Saved entries:

↓↓↓

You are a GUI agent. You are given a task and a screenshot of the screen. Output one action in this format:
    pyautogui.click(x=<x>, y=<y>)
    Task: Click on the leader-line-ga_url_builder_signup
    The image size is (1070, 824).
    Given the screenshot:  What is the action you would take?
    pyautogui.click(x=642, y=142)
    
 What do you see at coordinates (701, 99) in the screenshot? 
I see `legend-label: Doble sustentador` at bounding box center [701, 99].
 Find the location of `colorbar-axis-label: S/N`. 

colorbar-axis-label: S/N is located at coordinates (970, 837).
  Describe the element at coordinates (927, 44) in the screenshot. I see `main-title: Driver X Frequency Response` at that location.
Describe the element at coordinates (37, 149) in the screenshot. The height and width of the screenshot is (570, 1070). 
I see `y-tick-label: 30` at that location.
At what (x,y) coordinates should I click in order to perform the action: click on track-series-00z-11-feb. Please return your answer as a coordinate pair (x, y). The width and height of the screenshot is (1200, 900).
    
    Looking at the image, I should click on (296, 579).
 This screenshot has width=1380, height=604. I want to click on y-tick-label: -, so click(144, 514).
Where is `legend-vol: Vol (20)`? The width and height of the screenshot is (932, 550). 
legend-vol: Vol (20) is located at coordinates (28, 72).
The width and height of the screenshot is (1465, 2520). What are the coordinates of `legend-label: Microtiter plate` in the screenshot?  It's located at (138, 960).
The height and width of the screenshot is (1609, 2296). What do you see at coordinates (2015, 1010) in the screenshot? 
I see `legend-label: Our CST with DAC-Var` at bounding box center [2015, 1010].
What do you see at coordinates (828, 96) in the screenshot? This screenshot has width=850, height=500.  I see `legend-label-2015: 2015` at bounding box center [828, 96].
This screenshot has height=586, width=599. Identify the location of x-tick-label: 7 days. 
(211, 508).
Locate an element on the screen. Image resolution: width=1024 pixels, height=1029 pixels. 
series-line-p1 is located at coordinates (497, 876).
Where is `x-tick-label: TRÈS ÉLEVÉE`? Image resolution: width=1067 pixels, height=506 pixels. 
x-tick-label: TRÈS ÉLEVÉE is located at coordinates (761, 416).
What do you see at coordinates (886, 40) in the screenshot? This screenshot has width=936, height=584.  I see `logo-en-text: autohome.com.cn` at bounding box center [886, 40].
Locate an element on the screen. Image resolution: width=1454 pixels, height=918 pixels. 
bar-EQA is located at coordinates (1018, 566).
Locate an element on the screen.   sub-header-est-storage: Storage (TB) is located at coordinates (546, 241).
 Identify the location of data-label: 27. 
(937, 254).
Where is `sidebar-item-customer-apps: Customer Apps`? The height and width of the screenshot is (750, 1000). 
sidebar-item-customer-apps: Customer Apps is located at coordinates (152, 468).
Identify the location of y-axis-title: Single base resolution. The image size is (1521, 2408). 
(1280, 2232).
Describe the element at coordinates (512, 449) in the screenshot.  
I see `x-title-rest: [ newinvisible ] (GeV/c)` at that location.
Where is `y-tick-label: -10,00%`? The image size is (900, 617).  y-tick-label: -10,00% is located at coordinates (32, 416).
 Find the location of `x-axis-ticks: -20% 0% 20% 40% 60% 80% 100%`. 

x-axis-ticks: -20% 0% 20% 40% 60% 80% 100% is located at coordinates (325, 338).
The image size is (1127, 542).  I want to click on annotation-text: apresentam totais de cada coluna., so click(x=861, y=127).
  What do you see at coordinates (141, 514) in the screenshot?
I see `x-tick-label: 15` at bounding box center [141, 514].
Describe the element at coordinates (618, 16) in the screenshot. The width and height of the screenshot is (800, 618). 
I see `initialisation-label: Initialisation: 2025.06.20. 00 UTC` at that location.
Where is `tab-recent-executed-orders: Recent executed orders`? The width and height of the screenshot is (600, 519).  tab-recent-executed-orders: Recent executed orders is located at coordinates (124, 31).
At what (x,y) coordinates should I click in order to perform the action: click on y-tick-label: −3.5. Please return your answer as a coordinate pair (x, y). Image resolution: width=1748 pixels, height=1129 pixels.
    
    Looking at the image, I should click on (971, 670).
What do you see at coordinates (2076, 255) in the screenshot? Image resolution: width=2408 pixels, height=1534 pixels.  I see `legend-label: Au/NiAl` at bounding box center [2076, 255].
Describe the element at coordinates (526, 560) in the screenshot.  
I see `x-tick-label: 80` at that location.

↑↑↑

## Directions
Duplicate the lines of the data above word for word, beginning with the line containing "is (750, 1000)." and continuing through the line containing "coordinates (32, 416).".

## Solution to this task
Where is `sidebar-item-customer-apps: Customer Apps`? The height and width of the screenshot is (750, 1000). 
sidebar-item-customer-apps: Customer Apps is located at coordinates (152, 468).
Identify the location of y-axis-title: Single base resolution. The image size is (1521, 2408). 
(1280, 2232).
Describe the element at coordinates (512, 449) in the screenshot.  
I see `x-title-rest: [ newinvisible ] (GeV/c)` at that location.
Where is `y-tick-label: -10,00%`? The image size is (900, 617).  y-tick-label: -10,00% is located at coordinates (32, 416).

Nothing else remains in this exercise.